L'esperienza della perdita: quel distacco inevitabile

Pubblicato il 5 dicembre, 2013  / Psicologia e dintorni
L'esperienza della perdita: quel distacco inevitabile
La scomparsa di una persona cara è sicuramente uno degli eventi più traumatici che si possa vivere perché porta in sé anche la perdita di una parte di noi. Una parte del nostro sé che era collegata al vissuto con quella persona, ai ricordi che ci ha lasciato, ai nostri progetti futuri.
Quando uno dei nostri cari non c’è più muoiono con lui le nostre proiezioni di vita, cioè i piani mentali che avevamo costruito e che avevamo intenzione di realizzare.
Si esaurisce una relazione verso la quale nutrivamo delle prospettive, ecco perché si vive un vuoto, perché termina il ruolo che quella persona ricopriva (e avrebbe potuto ricoprire) nella nostra vita.
Veniamo privati della nostra intenzionalità perché una forza più grande di noi ci ha strappato la nostra progettualità che è una delle caratteristiche fondamentali dell’agire umano.
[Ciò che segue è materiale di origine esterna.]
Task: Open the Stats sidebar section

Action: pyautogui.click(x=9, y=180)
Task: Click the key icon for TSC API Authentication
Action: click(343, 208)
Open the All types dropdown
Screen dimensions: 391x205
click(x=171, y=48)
Ed ecco allora che ci sentiamo travolti dalla confusione che questo passaggio comporta, siamo obbligati a dover riorganizzare un’altra vita possibile. Una vita diversa da quella che avremmo pianificato se ci fosse stata una mamma o un padre o una sorella al nostro fianco.

L’evento morte ci lascia impreparati ad accogliere questo improvviso sgretolamento, incapaci di reagire ad una realtà che è cambiata all’improvviso, e non ci ha permesso un timing per un nuovo adattamento.
Vediamo solo ciò che ci mancherà ma non ciò che quella relazione ci ha lasciato in termini di affetto, di vicinanza, di partecipazione.
Soffriamo per ciò che se ne andato ma non riusciamo ancora ad accogliere dentro di noi ciò che ci ha dato. È questo uno degli scogli più difficili da accettare.
Lutto: l'esperienza della perdita: quel distacco inevitabileL’elaborazione di un lutto risulta essere una tappa importante per la comprensione stessa della propria vita, esso ci porta a scontrarci con la limitatezza dell’esistenza, e di fatto anche con il pensiero della nostra morte stessa.

La psichiatra svizzera Elisabeth Kübler Ross ha elaborato un modello a cinque fasi che ci permette di conoscere le dinamiche mentali che caratterizzano questo spiacevole momento della vita.
Poiché il modello è costituito da fasi e non da stadi queste possono anche alternarsi e non essere invece consecutive.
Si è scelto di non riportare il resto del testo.